Now your index.js file should look like this

import puppeteer from "puppeteer"; // Importing the Puppeteer library for web scraping
import constants, { KEYWORDS } from "./utils/constants.js"; // Importing constants and keywords from the constants module
import mongoose from "mongoose"; // Importing the Mongoose library for MongoDB
import dotenv from "dotenv";
import { Job } from "./models/Job.js"; // Importing the Job model from the models module

dotenv.config(); // Configure dotenv to load the .env file
const mongoUrl = process.env.MONGO_URI; // Setting the MongoDB connection URL from the environment variable we set in the .env file

const jobTitle = "junior web developer"; // Setting the job title to search for.
const jobLocation = "Work from home"; // Setting the job location to search for
const searchUrl = constants.SEEK_URL + jobTitle + "-jobs?where=" + jobLocation; // Constructing the search URL

export default async function runJobScrape() {
  const browser = await puppeteer.launch({
    headless: false, // Launch Puppeteer in non-headless mode (visible browser window)
    args: ["--no-sandbox"], // Additional arguments for Puppeteer
  });

  const page = await browser.newPage(); // Create a new page in the browser

  await page.goto(constants.SEEK_URL); // Navigate the page to the SEEK website URL
  await page.click(constants.KEYWORDS); // Click on the search input field for keywords
  await page.keyboard.type(jobTitle); // Type the job title into the search input field
  await page.click(constants.LOCATION); // Click on the search input field for location
  await page.keyboard.type(jobLocation); // Type the job location into the search input field
  await page.click(constants.SEARCH); // Click the search button
  await new Promise((r) => setTimeout(r, 2000)); // Wait for 2 seconds (delay)

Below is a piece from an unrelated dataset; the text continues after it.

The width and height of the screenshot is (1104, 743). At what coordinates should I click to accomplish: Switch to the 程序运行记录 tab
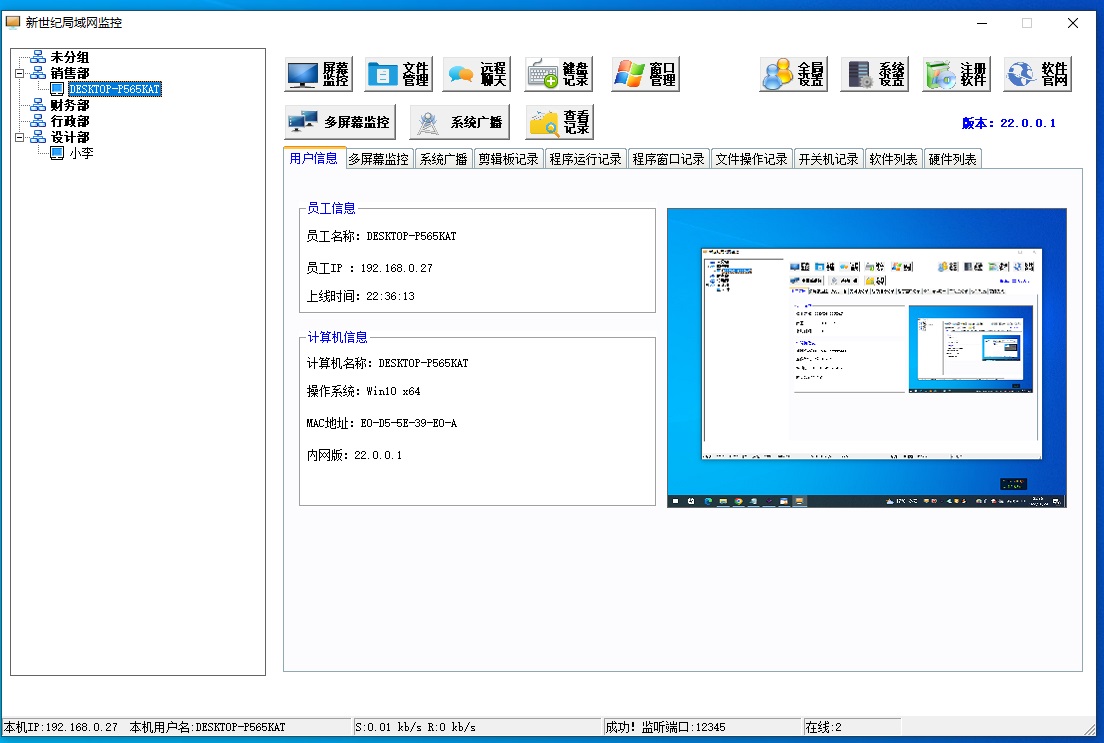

  // await page.screenshot({ path: "./src/screenshots/search.png" });
  // Take a screenshot of the search results page (optional)

  let numPages = await getNumPages(page); // Get the total number of pages in the search results
  console.log("getNumPages => total: ", numPages);

  const jobList = []; // Create an empty array to store job information when we loop through the search results pages

  for (let h = 1; h <= numPages; h++) {
    let pageUrl = searchUrl + "&page=" + h; // Construct the URL for the current page of search results
    await page.goto(pageUrl); // Navigate the page to the current search results page
    console.log(`Page ${h}`); // log the current page number to console for visibility

    // Find all the job elements on the page
    const jobElements = await page.$$(
      "div._1wkzzau0.szurmz0.szurmzb div._1wkzzau0.a1msqi7e"
    );

    for (const element of jobElements) {
      const jobTitleElement = await element.$('a[data-automation="jobTitle"]'); // Find the job title element
      const jobUrl = await page.evaluate((el) => el.href, jobTitleElement); // Extract the job URL from the job title element

      // Extract the job title from the element
      const jobTitle = await element.$eval(
        'a[data-automation="jobTitle"]',
        (el) => el.textContent
      );

      // Extract the job company from the element
      const jobCompany = await element.$eval(
        'a[data-automation="jobCompany"]',
        (el) => el.textContent
      );

      // Extract the job details from the element
      const jobDetails = await element.$eval(
        'span[data-automation="jobShortDescription"]',
        (el) => el.textContent
      );

      // Extract the job category from the element
      const jobCategory = await element.$eval(
        'a[data-automation="jobSubClassification"]',
        (el) => el.textContent
      );

      // Extract the job location from the element
      const jobLocation = await element.$eval(
        'a[data-automation="jobLocation"]',
        (el) => el.textContent
      );

      // Extract the job listing date from the element
      const jobListingDate = await element.$eval(
        'span[data-automation="jobListingDate"]',
        (el) => el.textContent
      );

      // Now we check if the job details contain any of the keywords that we set out in utils/constants.js
      // Ive done this as an exmaple to show when you store the jobs in the database, you can use the keywords to filter the jobs
      // or use the keywords for other data related uses/analysis.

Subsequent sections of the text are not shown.